Saturday, 24 January 2026

Informazione dal 1999

Bianca, Cronaca

Tempio, tutto pronto per trasformare la città per Lu Carrasciali

Ancora pochi giorni e la città diventerà un grosso palco colorato

Tempio, tutto pronto per trasformare la città per Lu Carrasciali
Tempio, tutto pronto per trasformare la città per Lu Carrasciali
Barbara Curreli

Pubblicato il 24 January 2026 alle 18:00

condividi articolo:

Tempio. La città di Tempio si prepara per indossare i colori, l’allegria e l’ironia tipica de Lu Carrasciali Timpiesu. Dopo il fortunato esperimento dello scorso anno, ogni angolo della città, anche quest’anno, racconterà la festa, integrandosi perfettamente con ciò che la sei giorni carnevalesca prevede, così che il visitatore, ma anche il tempiese doc, possa vivere una sorta di full immersion totale nel carnevale, senza interruzioni.

Per Giorgio Donini, curatore degli allestimenti urbani durante il carnevale, grazie al supporto di Silvia Borghetto, continua il percorso di valorizzazione della sei giorni del carnevale attraverso i suoi stessi punti di forza.
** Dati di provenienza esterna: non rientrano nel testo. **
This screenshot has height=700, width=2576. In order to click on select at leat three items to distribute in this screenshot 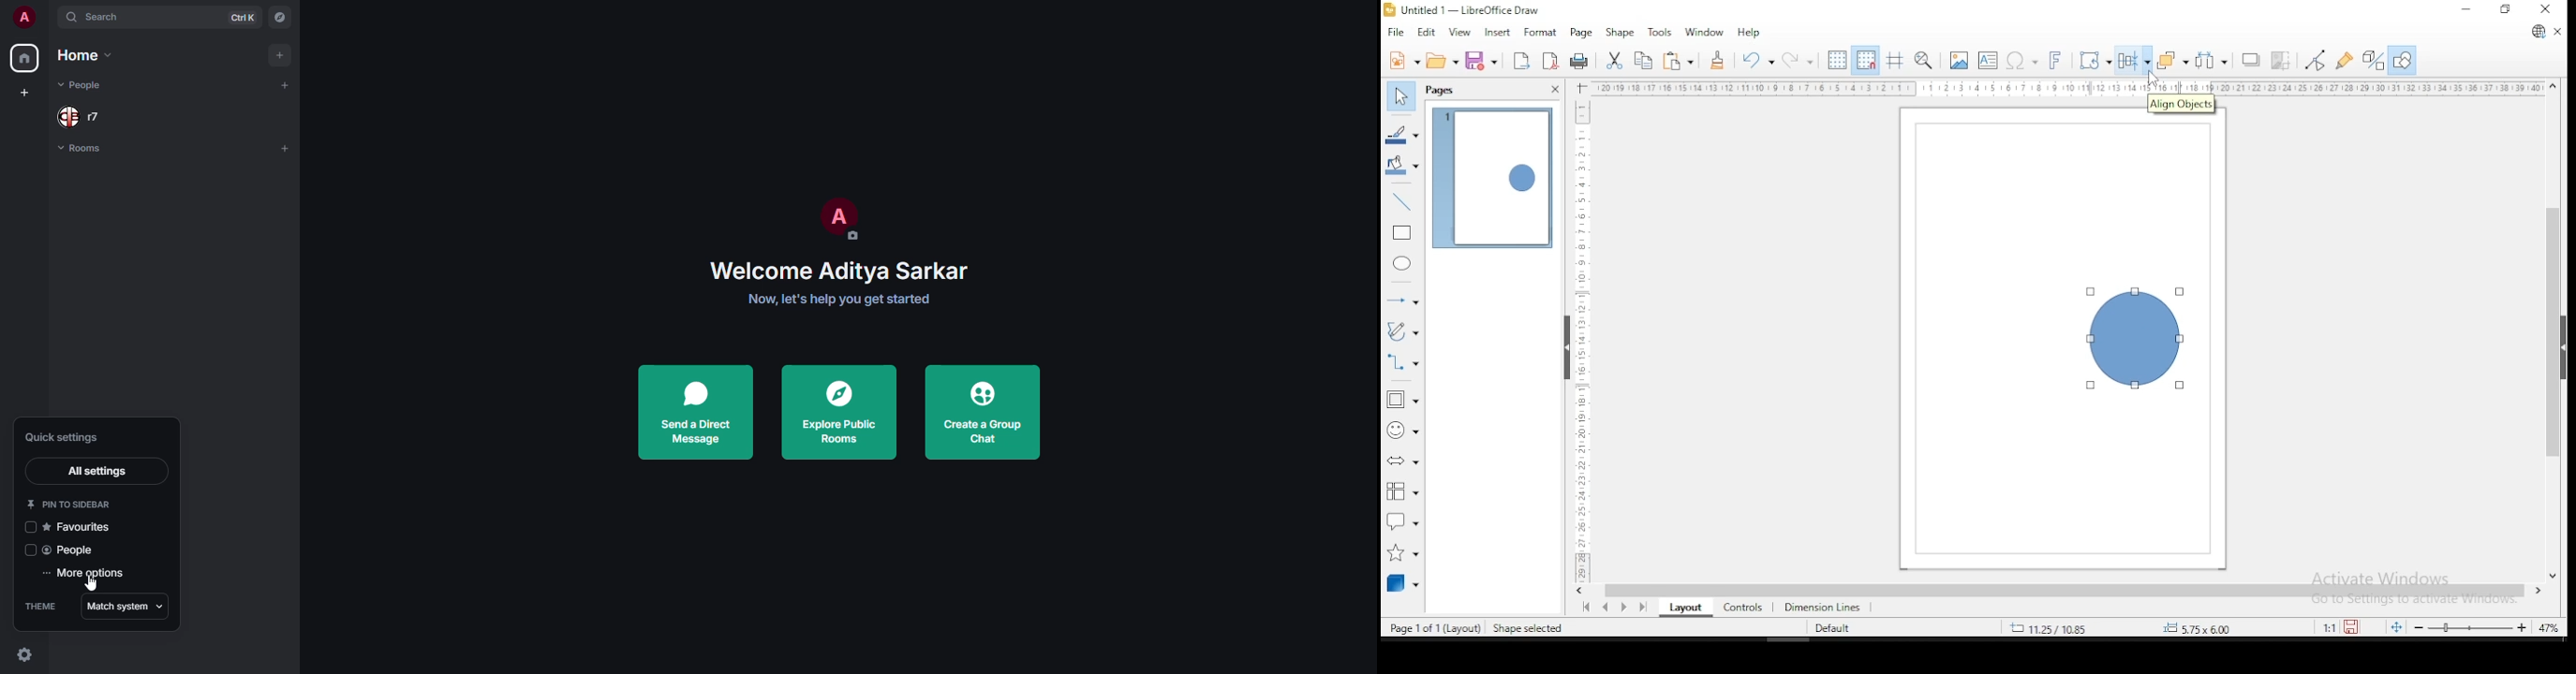, I will do `click(2213, 60)`. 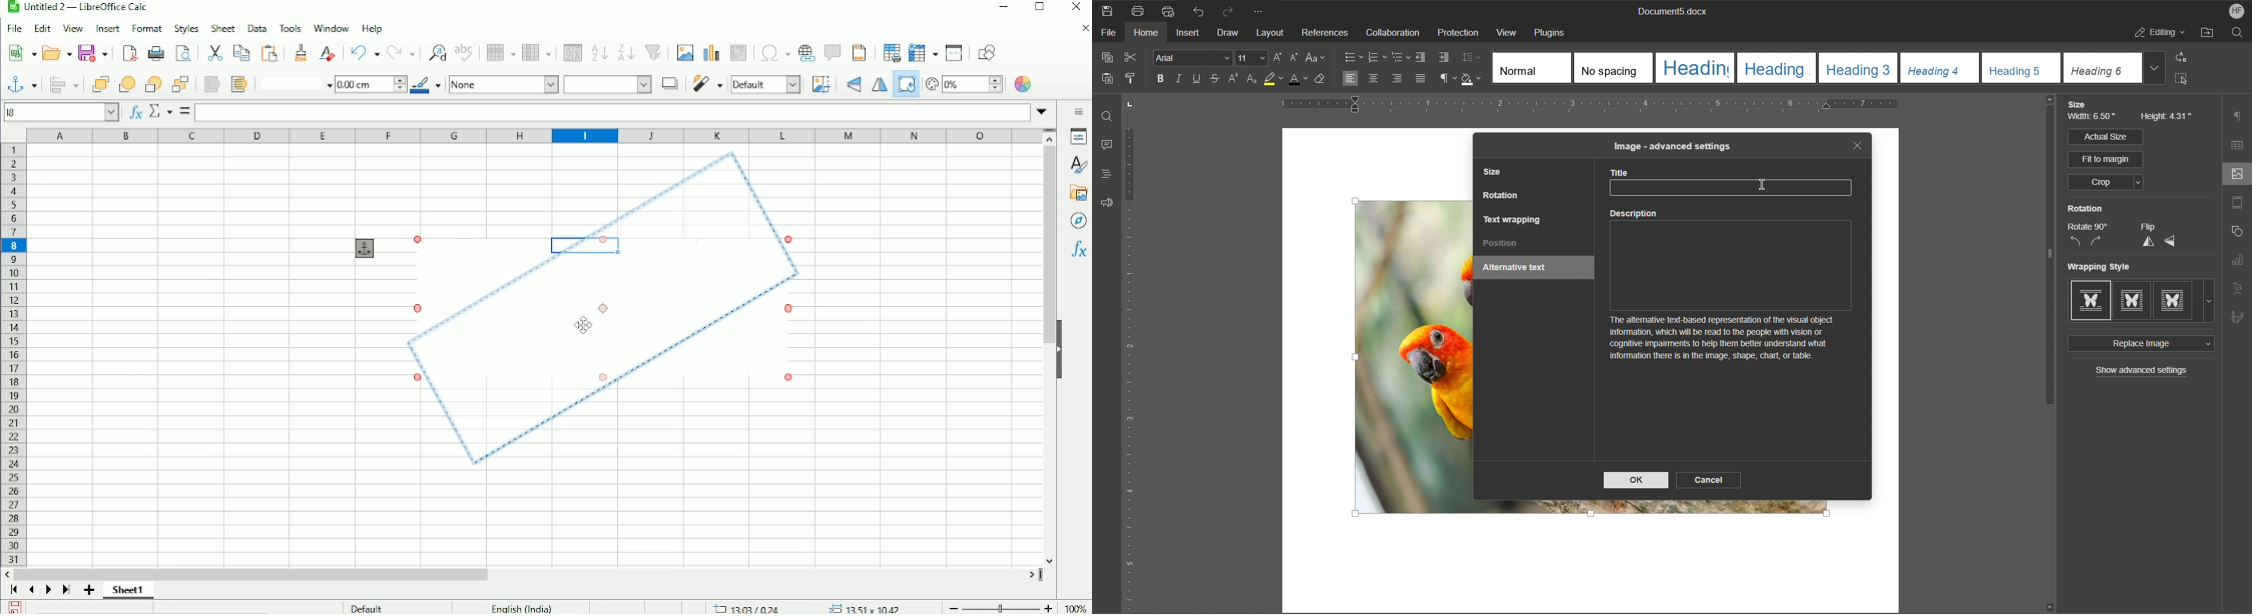 What do you see at coordinates (2239, 116) in the screenshot?
I see `Paragraph Settings` at bounding box center [2239, 116].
Lu Carrasciali Timpiesu ha una storia molto intensa, ora impreziosita da una veste grafica capace di raggiungere un pubblico sempre più ampio che permetta anche agli angoli più anonimi del centro di raccontare la storia e il passato di una festa popolare ricca di tradizione.

Balconi, finestre, vetrine, angoli, scalinate, tutto diventa spazio utile per l’amarcord, per un sorriso improvviso, per una battuta originale. Lo scorso anno il progetto di Giorgio Donini ha avuto il meritato successo, conquistando i tanti che da ogni angolo dell’isola hanno vissuto la sei giorni de Lu Carrasciali Timpiesu., non solo durante le sfilate. Una comunità che si mette a lavoro per costruire la propria festa è una comunità che si cura”, dice Giorgio Donini. 

Anche per questa edizione è stata programmata l’esposizione dei carri allegorici lungo Corso Matteotti, (la via centrale della città) durante le mattine di domenica e martedì. L’esposizione dei giganti di carta pesta, permetterà al pubblico non solo di vedere da vicino, senza barriere, i capolavori dei maestri cartapestai, ma anche di scambiare idee e opinioni con i carrascialai. Già lo scorso anno, i carrascialai (ovvero coloro che costruiscono i carri), interagendo con il pubblico, riuscirono a spiegare alcune tecniche di costruzione, avvicinando i curiosi al complesso mondo della cartapesta. 

Gli Hangar, posti a valle della Fonte Nuova, a due passi dal centro, sono il luogo della creatività, il luogo in cui per mesi i carrascialai si riuniscono, elaborano idee, danno spazio alla fantasia. Già durante la conferenza stampa il sindaco Gianni Addis, ha anticipato la partecipazione del comune al bando utile per la costruzione di nuovi hangar per i carrascialai, così da poter dedicare gli attuali spazi ai gruppi estemporanei, al momento sprovvisti. La fabbrica del Carnevale a Tempio sta per arricchirsi anche di nuovi spazi, quelli del nascente Museo del Carnevale, (la cui visita è organizzata per il prossimo 7 febbraio), all’interno del quale saranno presenti non solo i ricordi di ieri, ma anche le opportunità creative di domani, con sale dedicate alla sartoria, al disegno, alla elaborazione delle idee.